::: EXTRACTED RECORDS
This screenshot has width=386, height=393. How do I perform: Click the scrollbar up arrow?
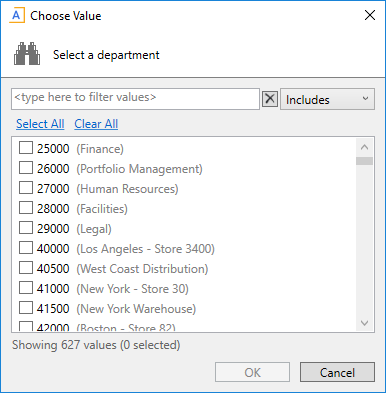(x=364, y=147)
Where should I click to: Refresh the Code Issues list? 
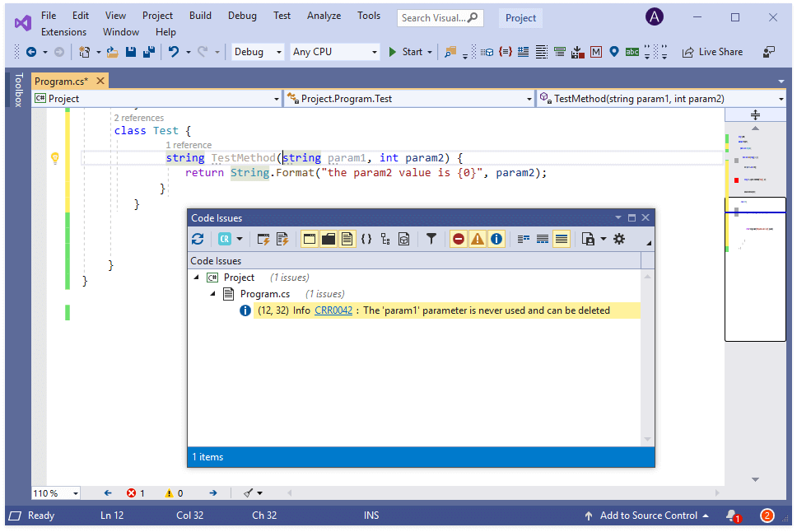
::::::
::: EXTRACTED RECORDS
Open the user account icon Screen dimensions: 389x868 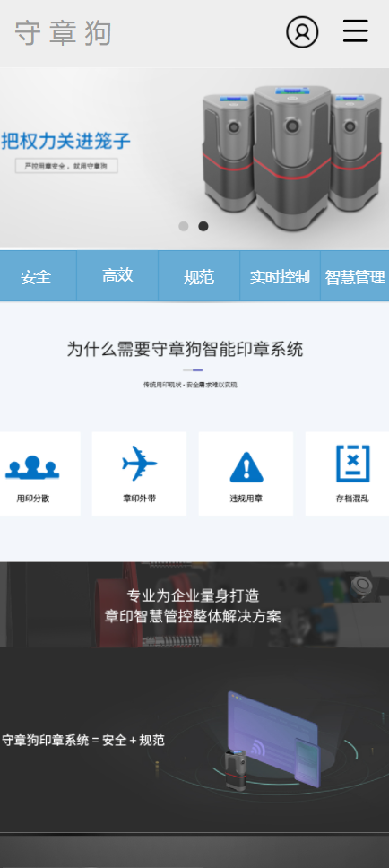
::::::
::: EXTRACTED RECORDS
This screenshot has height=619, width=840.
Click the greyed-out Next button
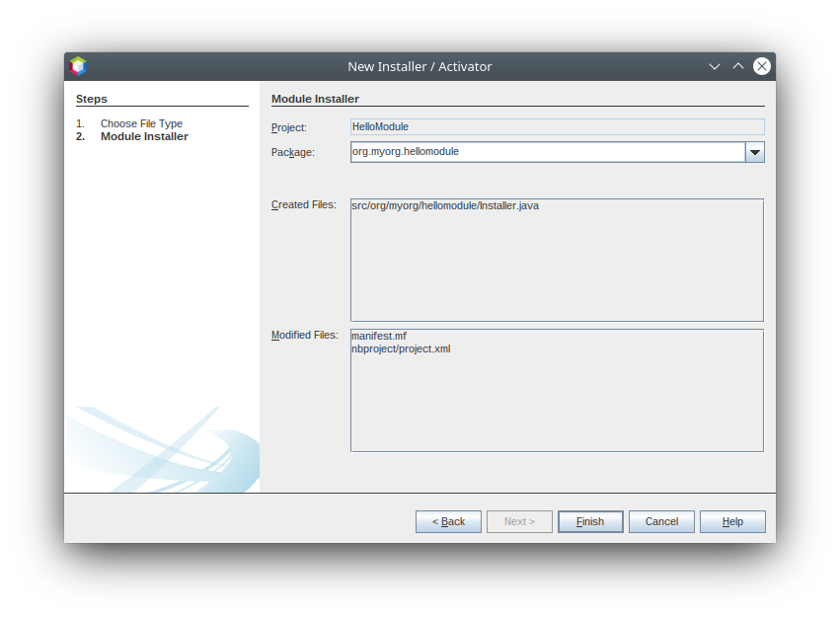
::::::
Of all the entries above, output exactly the lines between the one holding "This screenshot has height=619, width=840." and the one holding "Click the greyed-out Next button", inclusive.

This screenshot has height=619, width=840.
Click the greyed-out Next button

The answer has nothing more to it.